WORK ORDER
Look for the string "price" in the data below, and copy each line that holds it.

(Extracted records)
------------------------------------------------------------

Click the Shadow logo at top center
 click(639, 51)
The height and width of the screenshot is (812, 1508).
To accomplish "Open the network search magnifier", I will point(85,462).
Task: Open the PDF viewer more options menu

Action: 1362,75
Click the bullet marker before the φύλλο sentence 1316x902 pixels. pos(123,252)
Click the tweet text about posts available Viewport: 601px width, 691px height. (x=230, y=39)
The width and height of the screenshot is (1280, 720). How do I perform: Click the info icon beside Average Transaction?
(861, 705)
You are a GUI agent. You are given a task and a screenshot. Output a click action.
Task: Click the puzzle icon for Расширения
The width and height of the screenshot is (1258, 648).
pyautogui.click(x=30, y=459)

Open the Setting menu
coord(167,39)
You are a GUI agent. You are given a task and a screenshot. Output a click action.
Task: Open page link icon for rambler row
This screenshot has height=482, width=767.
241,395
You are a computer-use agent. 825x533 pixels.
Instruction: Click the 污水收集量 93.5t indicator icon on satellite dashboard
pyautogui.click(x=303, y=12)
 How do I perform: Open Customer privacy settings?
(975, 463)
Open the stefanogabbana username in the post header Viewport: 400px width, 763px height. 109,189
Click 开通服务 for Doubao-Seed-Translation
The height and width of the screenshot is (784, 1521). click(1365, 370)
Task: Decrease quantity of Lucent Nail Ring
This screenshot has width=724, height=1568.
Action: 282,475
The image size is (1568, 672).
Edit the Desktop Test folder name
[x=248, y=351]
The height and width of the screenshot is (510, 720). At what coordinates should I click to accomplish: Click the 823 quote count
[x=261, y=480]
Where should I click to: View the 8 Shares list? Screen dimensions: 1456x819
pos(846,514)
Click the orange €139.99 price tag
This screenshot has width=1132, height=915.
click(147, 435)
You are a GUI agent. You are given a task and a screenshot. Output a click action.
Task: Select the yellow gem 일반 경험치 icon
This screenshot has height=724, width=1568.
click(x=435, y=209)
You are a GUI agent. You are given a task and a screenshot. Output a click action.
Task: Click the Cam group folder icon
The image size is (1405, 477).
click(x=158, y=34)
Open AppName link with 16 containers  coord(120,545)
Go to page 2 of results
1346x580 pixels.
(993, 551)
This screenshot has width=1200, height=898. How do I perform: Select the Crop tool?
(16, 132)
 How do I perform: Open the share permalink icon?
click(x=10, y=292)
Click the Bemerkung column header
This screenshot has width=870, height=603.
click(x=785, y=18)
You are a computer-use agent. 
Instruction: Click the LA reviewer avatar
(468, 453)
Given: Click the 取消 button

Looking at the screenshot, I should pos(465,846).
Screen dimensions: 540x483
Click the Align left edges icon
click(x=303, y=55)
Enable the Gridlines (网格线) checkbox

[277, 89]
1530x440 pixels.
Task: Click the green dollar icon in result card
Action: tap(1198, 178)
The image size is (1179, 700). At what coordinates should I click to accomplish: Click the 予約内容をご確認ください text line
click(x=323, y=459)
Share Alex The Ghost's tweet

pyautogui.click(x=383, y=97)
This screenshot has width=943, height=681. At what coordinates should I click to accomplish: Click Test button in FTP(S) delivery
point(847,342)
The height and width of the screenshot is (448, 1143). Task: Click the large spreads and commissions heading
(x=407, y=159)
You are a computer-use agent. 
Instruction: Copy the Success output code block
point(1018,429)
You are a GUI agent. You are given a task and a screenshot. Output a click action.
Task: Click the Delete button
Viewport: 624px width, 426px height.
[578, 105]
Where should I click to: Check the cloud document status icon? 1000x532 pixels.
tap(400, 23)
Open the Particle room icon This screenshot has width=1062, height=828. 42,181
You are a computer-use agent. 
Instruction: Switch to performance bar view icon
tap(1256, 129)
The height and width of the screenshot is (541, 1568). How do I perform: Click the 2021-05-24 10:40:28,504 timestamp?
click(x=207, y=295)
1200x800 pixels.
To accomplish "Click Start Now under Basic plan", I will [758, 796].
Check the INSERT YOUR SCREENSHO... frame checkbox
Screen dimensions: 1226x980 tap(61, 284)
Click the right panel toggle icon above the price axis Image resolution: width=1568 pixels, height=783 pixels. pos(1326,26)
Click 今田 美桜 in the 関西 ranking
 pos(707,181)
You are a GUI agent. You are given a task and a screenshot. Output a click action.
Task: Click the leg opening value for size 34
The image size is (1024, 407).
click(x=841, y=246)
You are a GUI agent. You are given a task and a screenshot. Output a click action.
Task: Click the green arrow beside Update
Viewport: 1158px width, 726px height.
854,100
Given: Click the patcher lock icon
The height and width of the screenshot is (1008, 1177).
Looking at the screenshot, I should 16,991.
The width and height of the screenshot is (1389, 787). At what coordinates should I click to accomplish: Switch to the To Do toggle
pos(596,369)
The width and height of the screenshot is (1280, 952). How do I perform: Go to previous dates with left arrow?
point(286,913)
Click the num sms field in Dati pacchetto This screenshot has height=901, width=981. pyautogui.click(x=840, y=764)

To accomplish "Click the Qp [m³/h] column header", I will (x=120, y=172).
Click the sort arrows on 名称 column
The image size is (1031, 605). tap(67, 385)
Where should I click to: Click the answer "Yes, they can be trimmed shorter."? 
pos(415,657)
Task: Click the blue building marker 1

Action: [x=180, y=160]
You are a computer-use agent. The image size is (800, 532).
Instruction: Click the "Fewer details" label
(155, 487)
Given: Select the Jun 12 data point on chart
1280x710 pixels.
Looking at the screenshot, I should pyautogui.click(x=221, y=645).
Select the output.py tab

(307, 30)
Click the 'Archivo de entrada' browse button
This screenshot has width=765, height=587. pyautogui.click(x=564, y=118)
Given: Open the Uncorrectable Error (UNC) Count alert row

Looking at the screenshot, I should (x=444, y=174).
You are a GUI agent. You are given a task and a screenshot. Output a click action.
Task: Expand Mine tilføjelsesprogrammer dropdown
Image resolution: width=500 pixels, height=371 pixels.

------------------------------------------------------------

EXERCISE SOLUTION
Click the orange €139.99 price tag
Click the right panel toggle icon above the price axis Image resolution: width=1568 pixels, height=783 pixels. pos(1326,26)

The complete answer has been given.